To commemorate the centenary of the passing of ‘Abdu’l-Bahá, the Cambridge University Bahá’í Society has arranged online talks by eight international speakers. Each speaker will focus on one theme based on the teachings and life of this unique individual and its relevance to our world today.
Visit this page for further details of all the talks and registration links on Eventbrite.
Layli Miller-Muro explores the revolutionary Baha’i concept of justice as a means to unity and how we can achieve it. Layli Miller-Muro is CEO of the Tahirih Justice Center, which provides free legal and social services and engages in advocacy on behalf of immigrant women and girls fleeing human rights abuses. Layli founded the organization in 1997 following her involvement as a law student in a high-profile case that set national precedent and revolutionized asylum law in the US.

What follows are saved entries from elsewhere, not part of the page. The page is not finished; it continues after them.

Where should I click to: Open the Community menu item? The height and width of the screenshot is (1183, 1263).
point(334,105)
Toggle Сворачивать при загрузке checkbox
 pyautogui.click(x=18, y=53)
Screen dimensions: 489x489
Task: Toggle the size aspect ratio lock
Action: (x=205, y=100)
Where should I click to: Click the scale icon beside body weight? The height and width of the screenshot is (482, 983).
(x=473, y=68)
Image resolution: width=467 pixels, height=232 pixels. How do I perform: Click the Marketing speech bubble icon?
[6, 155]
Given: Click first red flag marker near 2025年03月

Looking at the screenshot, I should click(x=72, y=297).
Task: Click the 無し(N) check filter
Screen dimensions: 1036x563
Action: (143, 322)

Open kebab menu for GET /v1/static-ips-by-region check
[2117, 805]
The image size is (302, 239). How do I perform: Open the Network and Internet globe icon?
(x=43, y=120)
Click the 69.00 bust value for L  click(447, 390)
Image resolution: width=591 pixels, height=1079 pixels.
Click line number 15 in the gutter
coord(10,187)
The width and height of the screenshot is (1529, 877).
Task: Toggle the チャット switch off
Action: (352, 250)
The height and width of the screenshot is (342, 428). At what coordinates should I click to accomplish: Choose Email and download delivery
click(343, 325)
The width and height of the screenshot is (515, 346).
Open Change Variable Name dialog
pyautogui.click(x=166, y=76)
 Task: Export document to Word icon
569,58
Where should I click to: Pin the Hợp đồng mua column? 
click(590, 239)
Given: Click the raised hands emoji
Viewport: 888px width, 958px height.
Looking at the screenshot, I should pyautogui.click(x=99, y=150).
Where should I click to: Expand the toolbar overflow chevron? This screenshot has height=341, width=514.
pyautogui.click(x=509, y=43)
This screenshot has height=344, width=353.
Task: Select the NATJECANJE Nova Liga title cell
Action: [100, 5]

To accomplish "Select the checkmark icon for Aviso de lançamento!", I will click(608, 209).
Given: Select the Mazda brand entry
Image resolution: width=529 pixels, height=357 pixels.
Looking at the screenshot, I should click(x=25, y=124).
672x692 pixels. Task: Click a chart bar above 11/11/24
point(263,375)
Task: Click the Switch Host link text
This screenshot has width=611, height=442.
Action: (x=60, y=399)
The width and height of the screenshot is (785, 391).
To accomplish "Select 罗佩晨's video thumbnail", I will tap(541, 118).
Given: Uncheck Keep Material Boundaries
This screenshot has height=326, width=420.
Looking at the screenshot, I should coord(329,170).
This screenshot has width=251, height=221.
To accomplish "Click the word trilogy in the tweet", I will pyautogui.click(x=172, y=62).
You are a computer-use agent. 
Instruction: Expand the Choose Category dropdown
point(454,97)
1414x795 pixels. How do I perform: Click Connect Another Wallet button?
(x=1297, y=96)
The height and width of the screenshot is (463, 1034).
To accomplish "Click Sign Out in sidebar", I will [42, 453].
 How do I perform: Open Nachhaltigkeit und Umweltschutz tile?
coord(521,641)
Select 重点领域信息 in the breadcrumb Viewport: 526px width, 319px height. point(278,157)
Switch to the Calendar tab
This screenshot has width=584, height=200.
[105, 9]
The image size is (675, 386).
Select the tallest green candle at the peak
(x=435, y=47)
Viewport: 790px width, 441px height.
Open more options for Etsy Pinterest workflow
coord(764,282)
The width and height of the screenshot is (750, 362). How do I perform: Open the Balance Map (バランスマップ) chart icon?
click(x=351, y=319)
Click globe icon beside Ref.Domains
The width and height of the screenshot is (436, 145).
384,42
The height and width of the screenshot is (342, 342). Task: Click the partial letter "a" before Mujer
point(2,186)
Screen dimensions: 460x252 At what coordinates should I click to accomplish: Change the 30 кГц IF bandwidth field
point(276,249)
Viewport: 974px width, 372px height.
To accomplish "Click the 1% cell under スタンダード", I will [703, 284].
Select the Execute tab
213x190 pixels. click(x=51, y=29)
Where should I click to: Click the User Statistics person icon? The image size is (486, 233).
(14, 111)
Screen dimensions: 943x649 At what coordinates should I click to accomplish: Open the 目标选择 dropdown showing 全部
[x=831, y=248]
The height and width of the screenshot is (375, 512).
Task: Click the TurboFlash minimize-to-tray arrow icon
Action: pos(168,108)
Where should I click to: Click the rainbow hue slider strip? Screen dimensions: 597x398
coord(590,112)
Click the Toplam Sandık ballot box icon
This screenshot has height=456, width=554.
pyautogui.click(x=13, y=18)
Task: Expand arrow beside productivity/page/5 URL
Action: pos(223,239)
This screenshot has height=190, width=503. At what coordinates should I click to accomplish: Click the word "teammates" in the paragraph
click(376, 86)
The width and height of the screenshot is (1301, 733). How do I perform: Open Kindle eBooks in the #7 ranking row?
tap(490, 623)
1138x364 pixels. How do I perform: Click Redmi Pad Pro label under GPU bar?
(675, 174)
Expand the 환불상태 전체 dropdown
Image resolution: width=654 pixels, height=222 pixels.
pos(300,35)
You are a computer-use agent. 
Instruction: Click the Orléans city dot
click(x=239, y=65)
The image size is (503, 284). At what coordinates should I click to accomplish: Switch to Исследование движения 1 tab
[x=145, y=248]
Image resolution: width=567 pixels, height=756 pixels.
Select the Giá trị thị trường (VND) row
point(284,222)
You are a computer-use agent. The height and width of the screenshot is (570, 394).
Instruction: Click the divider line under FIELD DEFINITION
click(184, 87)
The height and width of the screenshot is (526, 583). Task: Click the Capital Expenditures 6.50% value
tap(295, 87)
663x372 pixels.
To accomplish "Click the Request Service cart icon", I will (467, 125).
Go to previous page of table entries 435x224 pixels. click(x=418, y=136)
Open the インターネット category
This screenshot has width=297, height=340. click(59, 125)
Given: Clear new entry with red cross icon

Since 2001, Layli has led the Tahirih Justice Centre in its service to more than 27,000 women and children (https://www.tahirih.org). Prior to joining Tahirih, she was an attorney-advisor at the U.S. Department of Justice, Board of Immigration Appeals. Tahirih gained recognition for innovative use of pro bono services in the Stanford Social Innovation Review. She was listed in the Newsweek/Daily Beast 150 most fearless women. She is a frequent lecturer and has appeared in numerous news outlets including CNN, The New York Times, The Wall Street Journal, and The Washington Post. The talk will be followed by discussion.
Date/Time: 7:30pm-8:30pm on Wednesday, 31 March 2021
Talk will take place online (book free tickets through Eventbrite to receive link)
Movement from a world of turmoil and conflict to one of compassion and justice necessitates transformation of both society and individuals. Editor and publisher Dr May Hofman discusses how we might achieve this.
May Hofman is director of George Ronald Publishing, having worked previously for the United Nations in the Bureau of Publications of the International Labour Office. She was a founding member of the Oxford University Bahá’í Society in the 1960s, where she gained an undergraduate degree in music and a doctorate in musicology.
Jointly organised by the Cambridge University Bahá’í Society and Sidney Inspirations Society, Sidney Sussex College
The movement of populations presents an opportunity to revisit our assumptions about human nature and the operation of society. Rachel Bayani challenges our actions and reactions to this phenomenon.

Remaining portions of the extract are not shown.